There is no "official" ranking that exists as for other games, such as the FIDE ELO point system in Chess.The following systems are/have been in use:
American Backgammon Tour
The American Backgammon Tour awards master points based on the results of certain select and authorized tournaments: only to prize money winners based on a formula that takes into account:
- the player grade,
- the number of players in the tournament, and
- the percentage of the total prize money paid to the particular individual.
One of the criticisms against this method is that regular participation gets an edge above high skill in this system. A more serious criticism is that the ABT is a "local" (though respected) organization, so its rankings are likely to be disputed, particularly outside USA.

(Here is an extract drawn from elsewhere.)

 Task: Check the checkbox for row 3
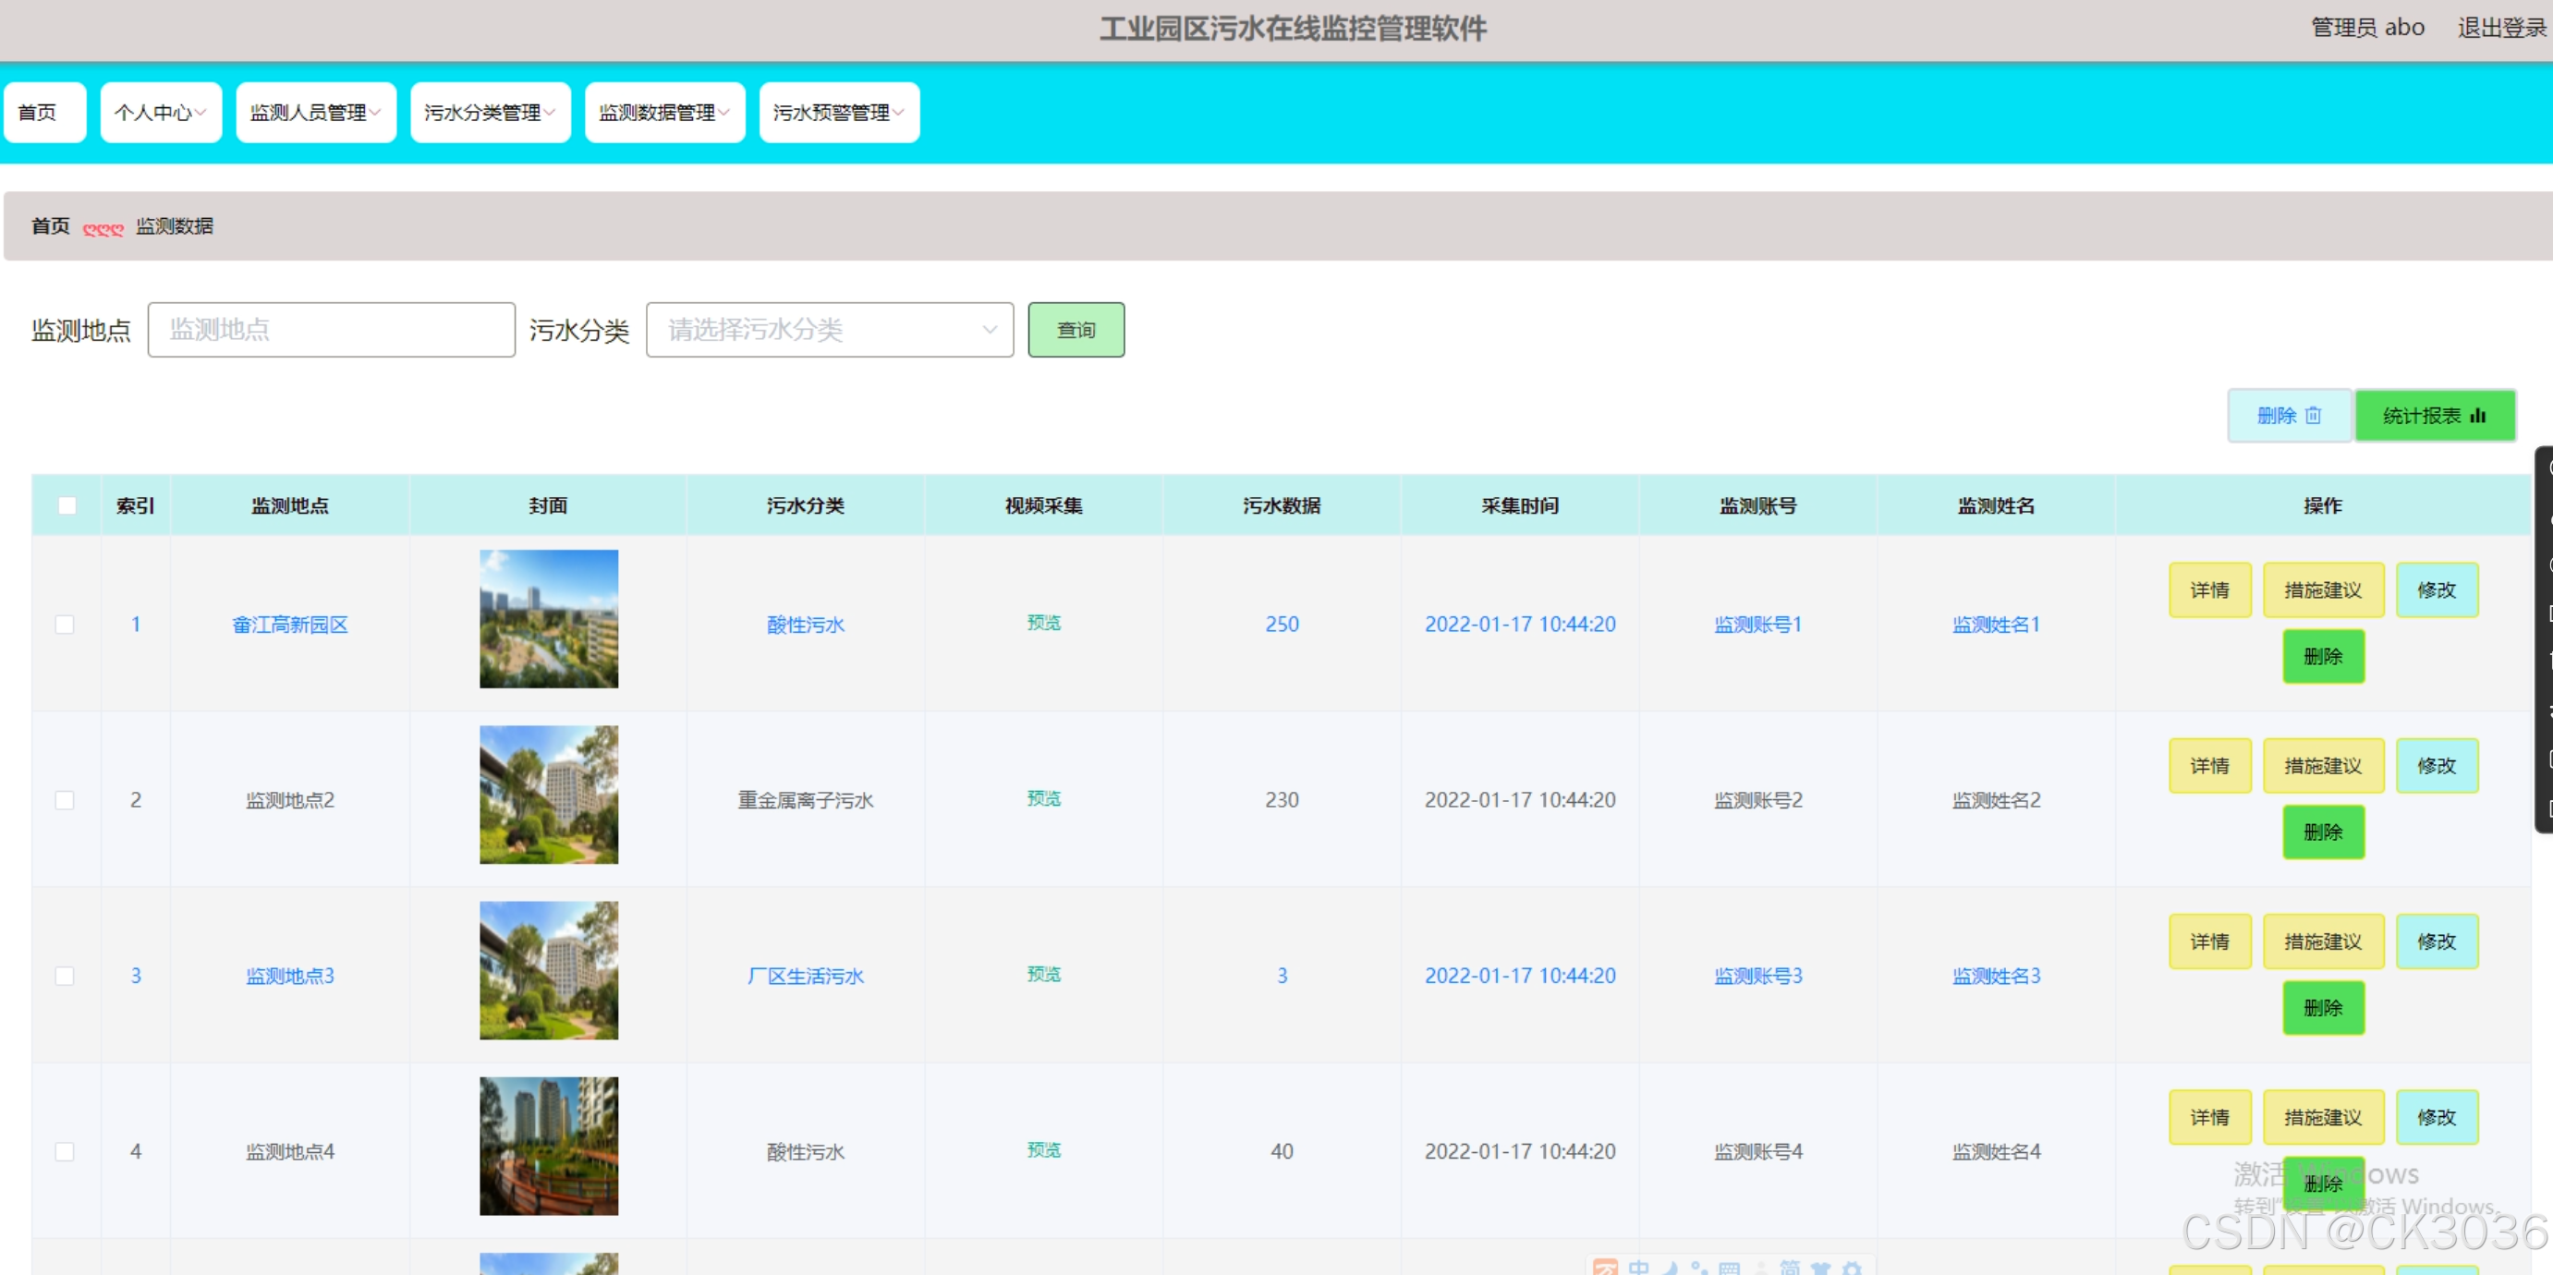pos(64,976)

Backgammon Rating on the Internet
With the coming of the Internet, and the increasing popularity of, and participation in backgammon on the web together with the availability of computers, efforts have been made to analyze the results of on-line games and rate them using statistical formulae with varying degrees of sophistication. The advantage was that in addition to rating top players, the common enthusiast could also rate herself. The earliest effort was made by Larry Kaufman and Kent Goulding to implement a variant of the Chess ELO system for backgammon (the KG rating list). Unfortunately, the people adjudged by the system to have the highest ratings tended not to be those rated highest by the experts! Understandably the KG rating system died a natural death.
Ratings and Backgammon Software
More elaborate versions of the same basic methodology are used by various sites on their backgammon game hosting servers. Sophisticated backgammon software is available today (Jellyfish,Snowie and Gnubg mentioned above), some of them free. Most of them can analyze a player's moves throughout a game and assign "error levels" that discount the element of luck from her performance and rate her level of skill. Some sites suspect some players of deliberately throwing certain games at certain times to LOWER their ratings to gain unfair advantage under certain betting situations, and have set up sophisticated auditing systems to catch the cheats. Clearly, the battle of wits between the site administrators and players will continue.
On the other hand, if a player wants to honestly rate herself she can compete against the software and read its rating of her play. She will know what to realistically expect when she plays competing human beings, perhaps for money. To that extent, there is now less of a need to get a rating from a site .Sites will however continue to sharpen their software and publish their own lists of comparative ratings among players whose games they can access.As they weed out the distortions, bias and errors in their systems, these lists will improve in quality.
Who is the best Backgammon Player
Which now leaves us with the original problem: how do we find out who the best in the world really, really are? One possible (and sensible) option is to get yourself a proper electoral college and put the matter to a vote! The idea is good, but like all ideas involving multitudes, distance and time, the devil is in the detail.To find knowledgeable voters whose opinions count, to find them in sufficient numbers distributed across the globe so that bias is eliminated, to motivate them to fill up the forms on time, and to ultimately collate and publish the results is not a task for the faint-hearted.Some people have started on this idea: more power to their elbow(s)! The lists they come up with will be neither unbiased nor error-free, but will, I suspect contain less obvious mistakes than those generated by computer software!
Meanwhile, are there any new ideas for improving the quality of player rating systems?